I beg to move an amendment, at end add:

“further recognises that tougher penalties are being implemented against those who commit knife crimes, including a rise in the proportion of those caught carrying knives getting custodial sentences; supports the expectation to prosecute for knife possession and doubling of the maximum sentence for carrying a knife in public from two to four years; recognises that the Government has backed tough police enforcement action in the tackling knives action programme areas, including increased use of stop and search, noting that there were nearly 200,000 stop and searches, resulting in the recovery of over 3,500 knives, between June 2008 and March 2009; welcomes the additional investment going to providing targeted youth activity, including on Friday and Saturday nights; and welcomes recent provisional NHS figures showing a reduction in hospital admissions of teenagers following assaults by sharp objects.”

I thank the hon. Member for Epsom and Ewell (Chris Grayling) for his remarks and his welcome to me as Home Secretary. I do indeed remember the last time we faced each other over the Dispatch Box—

I like to think that the nation won—[Laughter.] On any disagreements that we have at the moment, the hon. Gentleman may catch up in a couple of years. We were talking about variable tuition fees—we do not call them top-up fees—and at the time he and his party were staunchly against them, but now they are very much for them. That is probably a prerequisite for the debates that we will have about home affairs.

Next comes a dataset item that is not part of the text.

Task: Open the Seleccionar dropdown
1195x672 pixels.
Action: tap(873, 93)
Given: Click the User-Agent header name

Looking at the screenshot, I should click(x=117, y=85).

I welcome this opportunity to debate this important issue for the first time with the hon. Member for Epsom and Ewell and his Opposition colleagues, and with other Members. I do not think that there is anything at all in the Opposition motion with which we would disagree and the spirit in which it was moved reflects the importance that we all place on tackling knife crime. It also reflects the concern about knife crime felt on both sides of this House.

I welcome my right hon. Friend to his post. May I particularly welcome from the Back Benches the Government’s approach to this debate? The amendment before us this afternoon is an addition to the Opposition main motion, and does not traduce it. That is a welcome change.

According to the “A.B.C of Chairmanship” by Lord Citrine, on which I was raised, we would call our change an addendum, rather than an amendment, but there we are. I think that that is the right spirit in which to tackle this issue.

I am also pleased that the hon. Member for Epsom and Ewell welcomed the recent report from the Select Committee on Home Affairs, which has made such a valuable contribution to this debate.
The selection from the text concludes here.